Frustavano i figli con il filo elettrico e li tenevano legati alle sedie, obbligandoli a sopportare ogni giorno violenze ed umiliazioni. Due genitori egiziani sono stati condannati a 3 anni e sei mesi di carcere per maltrattamenti dal Tribunale di Torino. A rivelare le violenze subite in famiglia era stata una delle figlie,  che aveva confidato a un’insegnante: “Piuttosto che tornare a casa, mi uccido”. I due genitori hanno sempre negato ogni accusa, ma dalle indagini è emerso che il padre usava nei confronti dei ragazzini, che all’epoca dei fatti avevano tra i 10 e i 18 anni, punizioni corporali di eccessiva violenza: li frustava con il filo elettrico sulle mani e sotto le punte dei piedi, li legava alle sedie e li ha costretti a frequentare la scuola araba e portare il velo.

Per questi motivi  il pubblico ministero Dionigi Tibone aveva chiesto cinque anni di reclusione per il padre e tre anni e sei mesi per la madre, che non solo non si era mai opposta alle violenze, ma segnalava al marito le ‘malefatte’ dei figli. Stando alla ricostruzione dell’accusa, i bambini la pregavano di non avvertire il papà “che dava le botte“.
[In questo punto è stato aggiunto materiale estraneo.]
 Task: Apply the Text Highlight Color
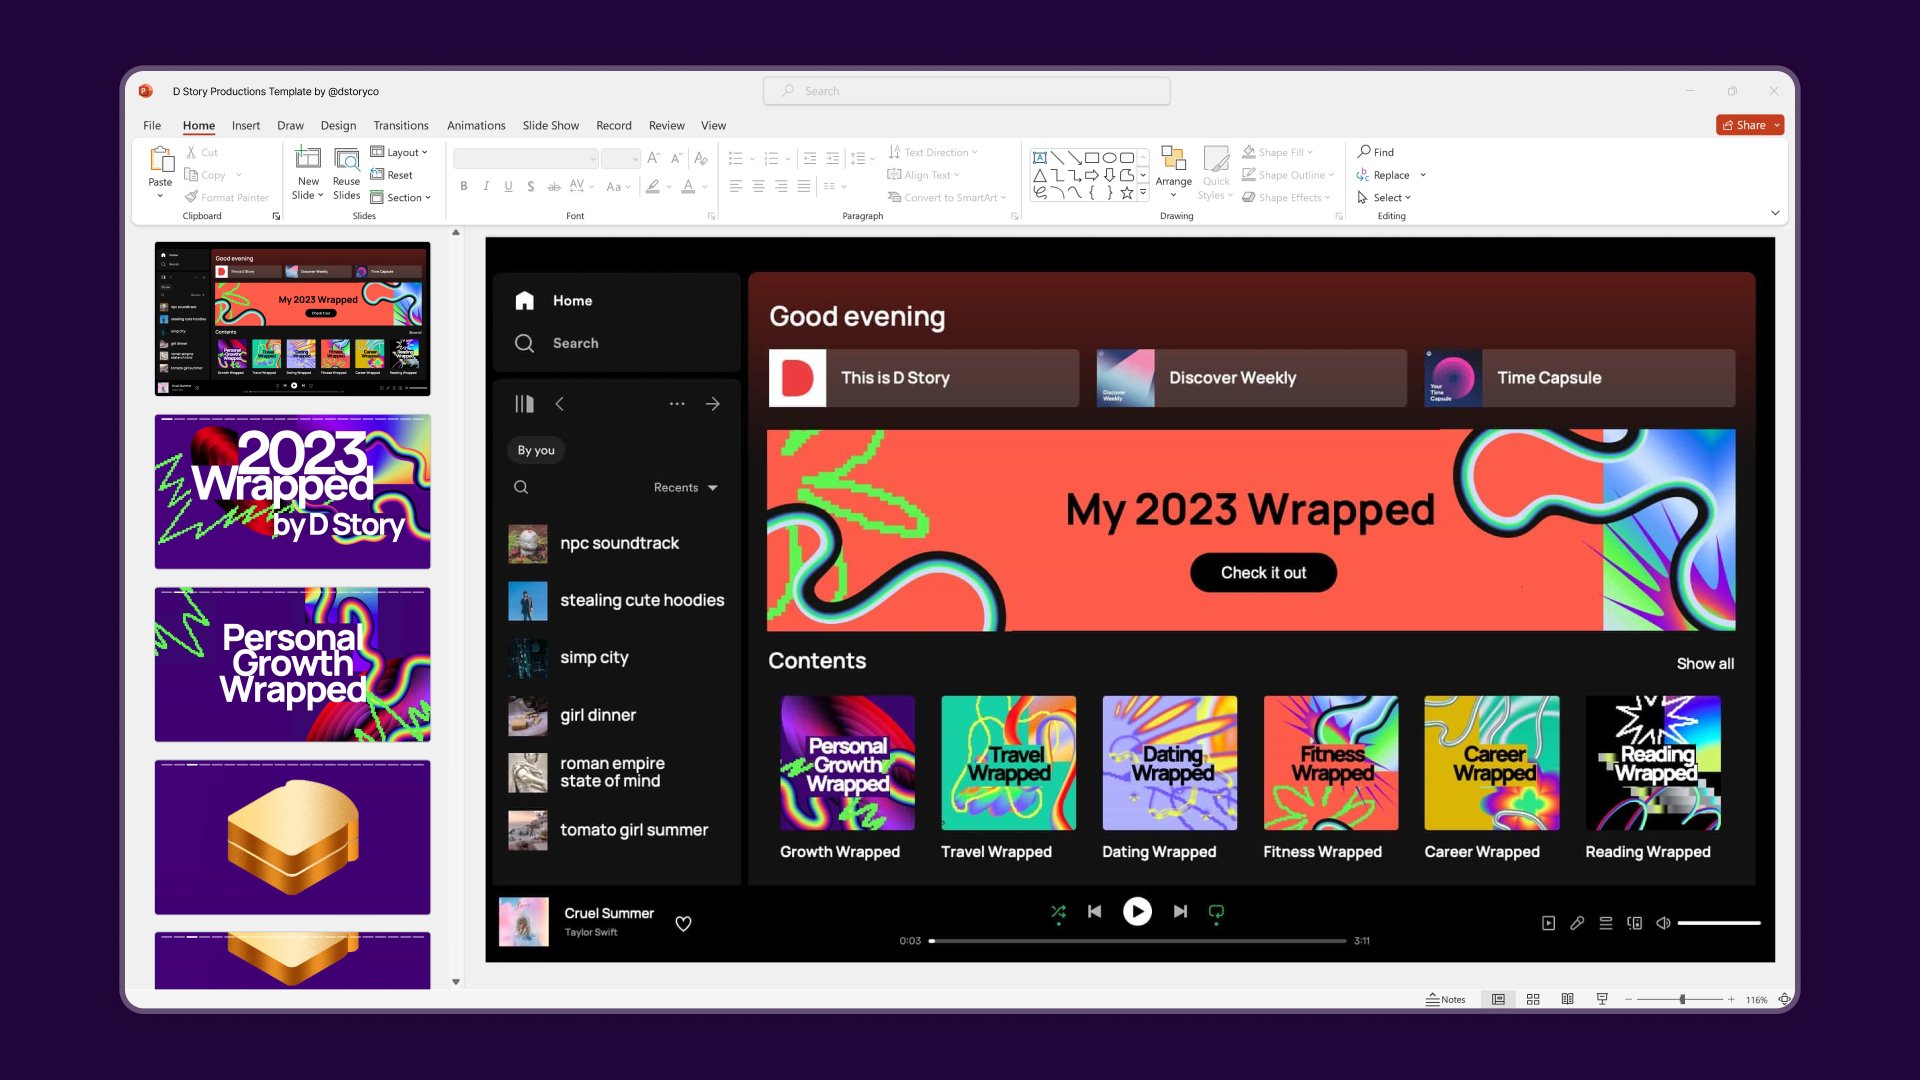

“Nella mia lunga carriera ho affrontato pochi casi così gravi”, ha spiegato in aula il magistrato. “I genitori hanno sempre rigettato ogni accusa e non hanno mai chiesto scusa, non si sono mai fermati a riflettere sui loro errori. Non hanno capito il danno che hanno fatto ai loro figli, oggi psicologicamente distrutti”.  I ragazzi sono stati affidati ad una comunità protetta e i giudici hanno stabilito che dovranno essere risarciti con diecimila euro ciascuno.